Aziz testifies for Hussein

One-time Iraqi official relentless in defense, praise of former boss at trial


BAGHDAD, Iraq -- Nobody in Saddam Hussein's inner circle was more tirelessly reverential toward Iraq's former ruler while he was in power than Tariq Aziz, the one-time deputy prime minister, so much so that one former aide to Aziz claimed after Hussein's overthrow that he used to salute the telephone when calls from Hussein came in.

So there was little surprise yesterday when Aziz became the first senior member of the old ruling elite to testify for Hussein at his trial on charges of crimes against humanity. Nor did the 70-year-old Aziz, once Hussein's chief mouthpiece and now a prisoner of the United States, disappoint with an hour of relentless defense and praise of his old boss that kept Hussein smiling genially from the dock.

Hussein, 69, is charged with directing the persecution of the people of Dujail, 35 miles north of Baghdad, after a foiled assassination attempt on him there in July 1982. The indictment charges that Hussein's secret police arrested hundreds of men, women and children, tortured dozens to death, banished more than 300 others to years of exile in the desert and ordered a vast acreage of date palm groves in the town plowed under, and that Hussein signed the execution orders for 148 people, including 32 who were under 18 at the time.

Appearing in what appeared to be an open-necked hospital gown, with a patient's plastic identification tag on his wrist, and looking frail, Aziz offered as worshipful a eulogy for Hussein as any he offered during his years as the former ruler's traveling emissary.

The former Iraqi leader, Aziz said, had done no more than any president would have done after an attempt to kill him, and, as "a man of the law," Hussein had acted with admirable restraint. He was "a brave man, a generous man, who loved his people so much" and had committed "no legal or humanitarian errors" over events at Dujail, he said.

"All over the world, even in Switzerland, if the president is subjected to an assassination attempt, he is compelled by law to take the necessary measures and arrest anyone who has any relationship with the attack, whether he took part directly, assisted in it or incited it in any way," Aziz said.

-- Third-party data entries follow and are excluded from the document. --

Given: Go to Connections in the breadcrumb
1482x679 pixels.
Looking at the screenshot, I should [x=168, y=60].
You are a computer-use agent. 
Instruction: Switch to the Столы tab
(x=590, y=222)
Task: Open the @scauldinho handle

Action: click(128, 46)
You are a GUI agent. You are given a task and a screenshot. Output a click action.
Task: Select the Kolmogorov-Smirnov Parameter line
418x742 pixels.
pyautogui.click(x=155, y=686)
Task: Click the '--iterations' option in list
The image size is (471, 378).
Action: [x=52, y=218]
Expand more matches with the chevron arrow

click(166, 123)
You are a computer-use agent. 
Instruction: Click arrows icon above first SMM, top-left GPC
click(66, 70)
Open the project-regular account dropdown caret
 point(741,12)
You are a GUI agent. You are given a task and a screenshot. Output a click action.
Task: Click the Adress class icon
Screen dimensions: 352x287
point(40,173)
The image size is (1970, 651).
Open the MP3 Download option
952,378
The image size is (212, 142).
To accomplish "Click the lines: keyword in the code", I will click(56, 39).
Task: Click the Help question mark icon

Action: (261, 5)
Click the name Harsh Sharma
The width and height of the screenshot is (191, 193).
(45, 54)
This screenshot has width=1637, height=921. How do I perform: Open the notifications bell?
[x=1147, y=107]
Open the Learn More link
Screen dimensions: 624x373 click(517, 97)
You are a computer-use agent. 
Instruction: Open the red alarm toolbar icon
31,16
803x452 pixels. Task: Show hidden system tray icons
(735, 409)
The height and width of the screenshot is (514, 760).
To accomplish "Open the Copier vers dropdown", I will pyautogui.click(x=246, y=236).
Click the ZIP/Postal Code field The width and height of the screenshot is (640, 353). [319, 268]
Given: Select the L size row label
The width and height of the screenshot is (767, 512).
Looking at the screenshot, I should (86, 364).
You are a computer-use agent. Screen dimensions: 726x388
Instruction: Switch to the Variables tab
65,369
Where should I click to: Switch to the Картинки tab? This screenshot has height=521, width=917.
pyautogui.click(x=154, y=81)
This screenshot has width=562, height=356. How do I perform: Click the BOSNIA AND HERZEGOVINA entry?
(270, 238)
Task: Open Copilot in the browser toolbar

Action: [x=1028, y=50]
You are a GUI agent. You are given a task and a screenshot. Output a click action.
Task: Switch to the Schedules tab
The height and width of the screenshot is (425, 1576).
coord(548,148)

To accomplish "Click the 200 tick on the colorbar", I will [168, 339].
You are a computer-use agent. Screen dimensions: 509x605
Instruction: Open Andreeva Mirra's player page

If some of the Dujail actions were not sanctioned by courts, he said, that was also normal, because under Hussein any orders issued through the Baath party's Revolutionary Command Council - a rubber-stamp body of which Aziz was a member - "was the law."

"It's that simple," Aziz said.

Aziz, a cigar-smoking, whiskey-drinking Christian from the Chaldean sect, was the acceptable face of Iraq to the world during most of Hussein's years in power. He used his posts as foreign minister, and later deputy prime minister, to justify or explain the invasion of Kuwait, the attempt to acquire weapons of mass destruction, the mass killings of Kurds and Shiites in the late 1980s and early 1990s, and the use of chemical weapons at the Kurdish town of Halabja, among other things.

As American troops massed in Kuwait for the invasion in 2003, Aziz told visitors with a wave of his cigar that he and other top leaders would be "shadows" by the time the Americans arrived in Baghdad. But two weeks after the fall of Baghdad, he surrendered to American troops, apparently for his own safety against the mobs then hunting down officials of the ousted government.

In the second week of defense testimony at the seven-month-old trial, Aziz was followed to the witness box by Abid Hamid Mahmud al-Tikriti, Hussein's distant cousin, his chief bodyguard, and, many accounts of the ousted government have said, his closest confidant.

Mahmud's testimony amounted to little more than an account of the assassination attempt and its immediate aftermath - how gunmen opened fire on Hussein's motorcade, hitting several vehicles and then killing several members of the security force who pursued the attackers into an adjacent palm grove - that has been known for years.

But Aziz mesmerized the court and infuriated the chief judge, Raouf Abdel-Rahman, with his high praise of Hussein and three high-ranking associates on trial with him - Barzan Ibrahim al-Tikriti, former head of the Mukhabarat intelligence agency, accused of overseeing the arrests and torture of the Dujail victims; Taha Yassin Ramadan, a former vice president, charged with directing the razing of 250,000 acres of palm groves and fruit orchards; and Awad al-Bandar, former chief judge of Hussein's Revolutionary Court, accused of presiding over a show trial with no witnesses and no defense, and of ordering to the gallows 46 men and boys who had already died under torture.

Owlish behind oval-rimmed spectacles, his voice gravelly, his face pale, Aziz seemed as contradictory in the courtroom as he was when, as Hussein's envoy, he sought to wash away the brutalities of the old government.